OMAHA, Nebraska (WPVI) -- A newly-approved drug is bringing hope to many people dealing with cystic fibrosis.
CF slowly robs patients of their breathing, choking lungs and other organs with thick mucus, killing many in their 30s.
The FDA fast-tracked the drug Trikafta because there have been so few drugs just for CF.
One man says it came just in time.
36-year-old Nicholas Bell has struggled with cystic fibrosis since he was a child, but the impact of the progressive disorder really hit this summer.
"About June or July this year, my doctors pulled my wife and all the nurses into a room and said 'we should start fundraising for a lung transplant," says Bell.
Bell was hoping for a miracle. He says he got it in the drug Trikafta, which was just approved by the FDA in late October.

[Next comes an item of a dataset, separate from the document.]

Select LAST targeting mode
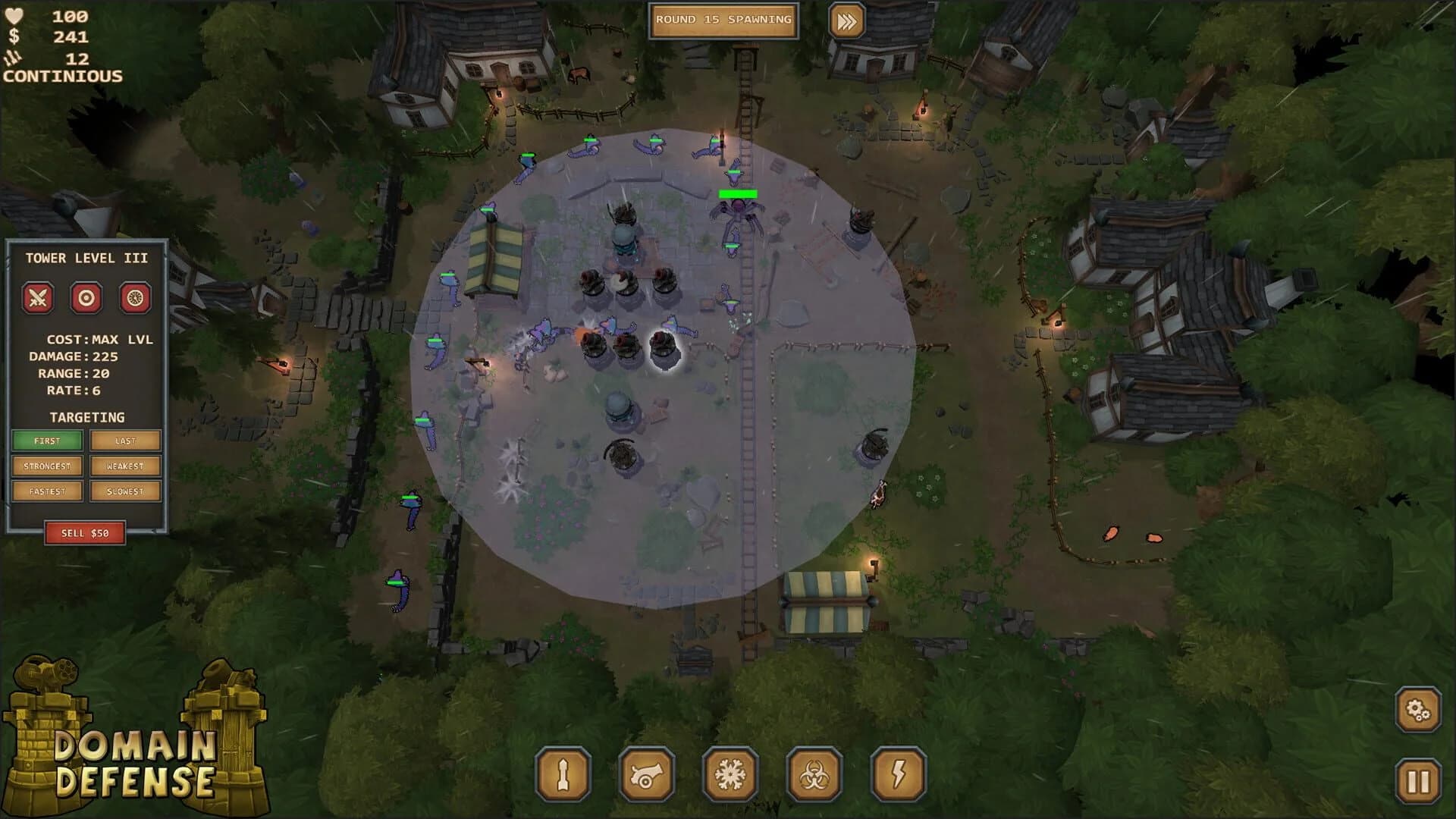point(124,441)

It works on each cell to treat C-F, blocking the thick mucus that builds up.
"I would say it's the most exciting thing really ever to happen in CF because of the magnitude of change and the number of patients that are affected," says Dr. Peter Murphy, of UNMC and Nebraska Medicine.
Nicholas began taking Trikafta in October.
"The changes that I experienced from the beginning of the drug, just two weeks in were - overnight. I mean - I literally felt it within hours," says Bell.
His lung function jumped 19 percent in two months.
He's coughing less, taking deeper breaths, and can now jog on a treadmill.
"It's like I've got this new car and I want to go drive it all the time, except it's my body and I'm able to do these things that I once did before and lost the ability to do," he says.
About 90% of CF patients can take Trikafta.
It's not approved for children under the age of 12, because it's safety and effectiveness haven't been tested in them yet.
Doctors hope it will eventually be approved for children, to prevent the lung damage which accumulates over years of the disease.